**Your assignment**: Starting with the line that contains "At what coordinates should I click to accomplish: Select", copy every remaining line of the data below exactly, the last one included.

Saved entries
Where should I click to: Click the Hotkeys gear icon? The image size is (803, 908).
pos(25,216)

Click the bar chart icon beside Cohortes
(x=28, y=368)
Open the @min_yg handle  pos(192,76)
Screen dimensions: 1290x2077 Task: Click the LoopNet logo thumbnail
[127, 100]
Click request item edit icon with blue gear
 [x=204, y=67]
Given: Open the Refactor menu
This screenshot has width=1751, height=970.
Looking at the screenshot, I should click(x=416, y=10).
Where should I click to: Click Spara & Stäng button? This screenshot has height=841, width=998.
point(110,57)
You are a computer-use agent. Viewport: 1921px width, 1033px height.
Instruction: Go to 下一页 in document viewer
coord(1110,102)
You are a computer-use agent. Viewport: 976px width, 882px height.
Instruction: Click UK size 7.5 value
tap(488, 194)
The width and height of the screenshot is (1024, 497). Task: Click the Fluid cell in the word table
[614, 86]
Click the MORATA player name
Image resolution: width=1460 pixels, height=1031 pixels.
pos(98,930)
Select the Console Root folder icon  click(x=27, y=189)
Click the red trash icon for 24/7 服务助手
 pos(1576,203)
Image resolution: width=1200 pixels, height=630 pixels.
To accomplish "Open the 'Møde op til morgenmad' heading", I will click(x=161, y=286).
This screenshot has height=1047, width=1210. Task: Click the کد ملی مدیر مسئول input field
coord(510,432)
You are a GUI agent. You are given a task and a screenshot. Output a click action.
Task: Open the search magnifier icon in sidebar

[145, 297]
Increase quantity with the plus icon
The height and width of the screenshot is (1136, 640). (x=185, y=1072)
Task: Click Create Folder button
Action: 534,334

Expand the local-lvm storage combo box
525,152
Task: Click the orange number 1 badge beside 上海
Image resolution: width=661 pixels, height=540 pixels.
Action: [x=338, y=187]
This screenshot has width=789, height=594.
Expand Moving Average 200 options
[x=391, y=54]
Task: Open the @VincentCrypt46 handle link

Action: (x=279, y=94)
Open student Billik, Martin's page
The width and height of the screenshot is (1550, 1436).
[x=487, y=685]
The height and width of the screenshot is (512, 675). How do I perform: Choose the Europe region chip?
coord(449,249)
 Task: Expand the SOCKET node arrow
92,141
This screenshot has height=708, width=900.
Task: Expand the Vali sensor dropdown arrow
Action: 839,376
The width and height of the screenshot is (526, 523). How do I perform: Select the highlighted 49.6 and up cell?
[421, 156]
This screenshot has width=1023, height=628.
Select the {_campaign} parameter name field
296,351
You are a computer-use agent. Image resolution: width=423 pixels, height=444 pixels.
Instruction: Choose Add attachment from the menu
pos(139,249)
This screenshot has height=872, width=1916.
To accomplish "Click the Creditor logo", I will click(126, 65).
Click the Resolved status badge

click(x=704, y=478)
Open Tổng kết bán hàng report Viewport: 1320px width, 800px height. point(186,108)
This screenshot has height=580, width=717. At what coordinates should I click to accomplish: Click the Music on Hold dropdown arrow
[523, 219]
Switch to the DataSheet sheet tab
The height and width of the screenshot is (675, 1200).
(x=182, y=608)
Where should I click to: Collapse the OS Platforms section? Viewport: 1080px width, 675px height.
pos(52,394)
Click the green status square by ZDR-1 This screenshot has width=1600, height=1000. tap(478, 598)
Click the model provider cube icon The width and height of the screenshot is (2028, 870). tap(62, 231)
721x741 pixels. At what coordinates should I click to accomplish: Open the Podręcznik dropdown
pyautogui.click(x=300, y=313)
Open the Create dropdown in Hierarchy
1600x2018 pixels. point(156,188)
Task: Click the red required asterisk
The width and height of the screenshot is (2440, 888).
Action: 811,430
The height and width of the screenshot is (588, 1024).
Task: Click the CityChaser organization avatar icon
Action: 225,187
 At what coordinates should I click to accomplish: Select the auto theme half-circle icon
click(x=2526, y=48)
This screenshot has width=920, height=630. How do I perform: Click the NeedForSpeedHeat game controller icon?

**Result below**:
 At what coordinates should I click to accomplish: Select the auto theme half-circle icon
click(x=2526, y=48)
This screenshot has width=920, height=630. How do I perform: Click the NeedForSpeedHeat game controller icon?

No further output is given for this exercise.